— Ну же, — подтолкнул меня Минус — судья рода человеческого. — Говори быстрее. Я ведь оставил от тебя голову, а мог оставить любой другой кусок.
— Я говорю, — справившись с собой, я нашел силы смотреть в провалы красных глазниц. — Я здесь, потому что от меня это не зависит.
— Что?! — изумился Минос так сильно, что даже улыбка его стала уже, отчего со щек посыпалась охряная глина. — Во имя бога безымянного — что ты несешь?
— Я говорю правду, — смело продолжил я. — Если бы я мог, меня бы здесь не было.
— Так я сейчас устрою это! — загрохотал Минус. — Сделаю так, что тебя здесь не будет!

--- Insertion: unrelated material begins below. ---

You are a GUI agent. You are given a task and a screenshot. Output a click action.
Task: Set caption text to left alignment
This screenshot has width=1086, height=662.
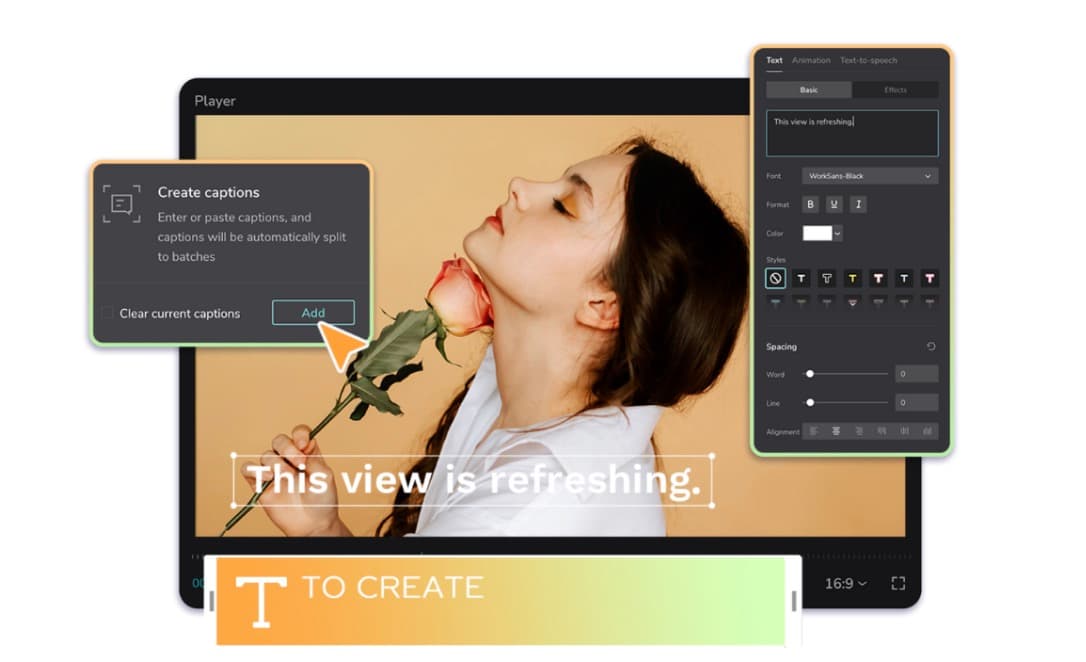click(x=813, y=431)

— Это мне только поможет, — я вдруг почувствовал, что наконец могу сформулировать. — Если я стану пустотой, то буду ждать ее за любой дверью. Страсть не превращается в лед, она просто становится бескрайней, как пустыня. С этим я ничего не могу сделать. Вероятно, по-вашему — это воля богов.
— О боги, — выдохнул Минос, и перед моим лицом пробежала по мрамору трещина, словно заспешила куда-то. — О, судьба! Ты здесь и знаешь ответ. Иди, я не держу тебя.
Глиняное лицо и мрамор закрошились, посыпались, растеклись на мириады осколков, словно от землетрясения пал целый город. И тотчас исчез. Целый и невредимый, я стоял перед круглым синим прудом, окаймленным густым тростником — ничего не осталось из прежней картины. Приятно было ощутить, что тело вернулось на место. Я размялся, сделал несколько шагов вперед, а когда повернулся, то обнаружил прямо у воды два кресла на гнутых ножках, обитых серебристым шелком. Одно из кресел занимал одетый в джинсы и майку симпатичный румяный и кудрявый парень лет двадцати. Молодой Пушкин.
— Привет! — сказал он. — Ну что, напустил мой брат на тебя страха? Садись, — он показал на второе кресло. — Эак — мой сводный брат. Минос — родной. А я, — он протянул руку, чтобы поздороваться, — я Радамант. — Он пошевелил ногами, и я увидел, как лениво изгибаются виднеющиеся из штанин толстые змеиные хвосты.
— А как ваше настоящее имя? — поинтересовался я.
Парень с удивленным обаянием рассмеялся.
— Быстро учитесь, — сказал он. — А самому догадаться слабо?
— У меня есть предположение, — я опустился в кресло и откинулся. — Но это было бы слишком невероятно.
— Да бросьте, — засмеялся мой собеседник. — У нас тут невероятное — синоним обычного. Ну же!
— Этого не может быть.
— И тем не менее, — парень выпрямился и повернул голову ко мне в профиль. — Это действительно я. Я — Адам. Первый и единственный. Предок всей вашей стаи. Ну, а как вы думали, — он вернул голову на место, — кто еще может быть главным судьей во всем этом кабаке?
— А вас правда сделали из глины? — я решил и в самом деле перестать удивляться. Признаться честно — у меня просто не было на это сил.
Парень вновь засмеялся заразительно — было видно, что он в настоящем восторге от моего вопроса. Наконец он смог остановиться.
— Ну вы люди и фантазеры! — он вытянул свои ноги-змеи, и они сплелись между собой. — Взять хотя бы вот эту историю с сыном бога. Который приходит на землю, чтобы принести себя в жертву ради человечества. Я, как сын бога, говорю вам твердо — ничего подобного мне никогда не приходило в голову. Правда, у папаши, насколько я знаю, с сексуальной энергией до сих пор все в полном порядке, так что сыновей у него пруд пруди. Может быть, и получился какой-нибудь помешанный, но тогда бы мы о нем услышали. Враки, в общем. Как и то, что меня сделали из глины.
— А откуда же вы тогда взялись?
— Женщина родила. Ее, кажется, звали Ева, но это было так давно, что я уже не помню.
— А женщина откуда взялась? — настаивал я.
— О господи, — засмеялся Адам. — Ну, какая там женщина — по сути, еще обезьяна.
— То есть люди появились от бога и обезьяны? То есть мы немного боги, а немного макаки?
— Ну да, такая банальность! — Адам продолжал веселиться. — Поэтому вы так и живете — то порывы, чувства высокие, а то просто жрете и трахаетесь. Или убиваете друг друга.
— А отца вы часто видите?
— Папашу? — переспросил парень. — Иногда мне кажется, что его на самом деле нет. Я и забыл уже, как он выглядит.
— Занят? — Я почувствовал острый интерес. — Управляет судьбами людей?